======== Available data ========

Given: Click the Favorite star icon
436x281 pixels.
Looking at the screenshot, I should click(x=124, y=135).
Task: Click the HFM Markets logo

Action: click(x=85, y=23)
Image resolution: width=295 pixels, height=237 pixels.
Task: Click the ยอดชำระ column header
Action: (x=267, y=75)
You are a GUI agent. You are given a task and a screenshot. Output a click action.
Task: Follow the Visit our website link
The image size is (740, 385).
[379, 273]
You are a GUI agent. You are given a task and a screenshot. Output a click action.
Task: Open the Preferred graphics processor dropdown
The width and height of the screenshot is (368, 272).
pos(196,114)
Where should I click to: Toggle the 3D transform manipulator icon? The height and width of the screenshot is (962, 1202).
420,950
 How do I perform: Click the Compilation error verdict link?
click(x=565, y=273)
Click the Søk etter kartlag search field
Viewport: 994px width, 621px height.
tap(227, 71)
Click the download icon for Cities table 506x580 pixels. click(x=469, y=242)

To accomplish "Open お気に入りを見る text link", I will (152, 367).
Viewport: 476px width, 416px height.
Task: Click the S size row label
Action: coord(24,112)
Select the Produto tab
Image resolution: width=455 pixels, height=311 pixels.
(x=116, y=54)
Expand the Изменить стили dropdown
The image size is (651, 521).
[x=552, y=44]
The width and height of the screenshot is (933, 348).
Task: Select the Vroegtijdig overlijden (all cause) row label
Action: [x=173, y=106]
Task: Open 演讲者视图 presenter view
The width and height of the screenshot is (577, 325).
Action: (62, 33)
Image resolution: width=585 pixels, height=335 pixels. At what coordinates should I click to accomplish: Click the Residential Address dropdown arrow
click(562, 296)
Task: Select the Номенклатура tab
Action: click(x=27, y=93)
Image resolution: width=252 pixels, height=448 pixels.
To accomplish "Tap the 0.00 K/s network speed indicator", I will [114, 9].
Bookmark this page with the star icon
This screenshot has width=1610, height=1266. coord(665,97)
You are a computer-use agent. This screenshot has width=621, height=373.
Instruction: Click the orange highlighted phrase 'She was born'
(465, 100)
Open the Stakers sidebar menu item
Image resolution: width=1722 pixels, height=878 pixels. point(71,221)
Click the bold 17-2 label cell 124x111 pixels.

========

What to do → Only one stretch of the data above is needed. Restate it word for word, from the line containing "Click the download" through the line containing "Image resolution: width=252", both ends included.

Finished exercise →
Click the download icon for Cities table 506x580 pixels. click(x=469, y=242)

To accomplish "Open お気に入りを見る text link", I will (152, 367).
Viewport: 476px width, 416px height.
Task: Click the S size row label
Action: coord(24,112)
Select the Produto tab
Image resolution: width=455 pixels, height=311 pixels.
(x=116, y=54)
Expand the Изменить стили dropdown
The image size is (651, 521).
[x=552, y=44]
The width and height of the screenshot is (933, 348).
Task: Select the Vroegtijdig overlijden (all cause) row label
Action: [x=173, y=106]
Task: Open 演讲者视图 presenter view
The width and height of the screenshot is (577, 325).
Action: (62, 33)
Image resolution: width=585 pixels, height=335 pixels. At what coordinates should I click to accomplish: Click the Residential Address dropdown arrow
click(562, 296)
Task: Select the Номенклатура tab
Action: click(x=27, y=93)
Image resolution: width=252 pixels, height=448 pixels.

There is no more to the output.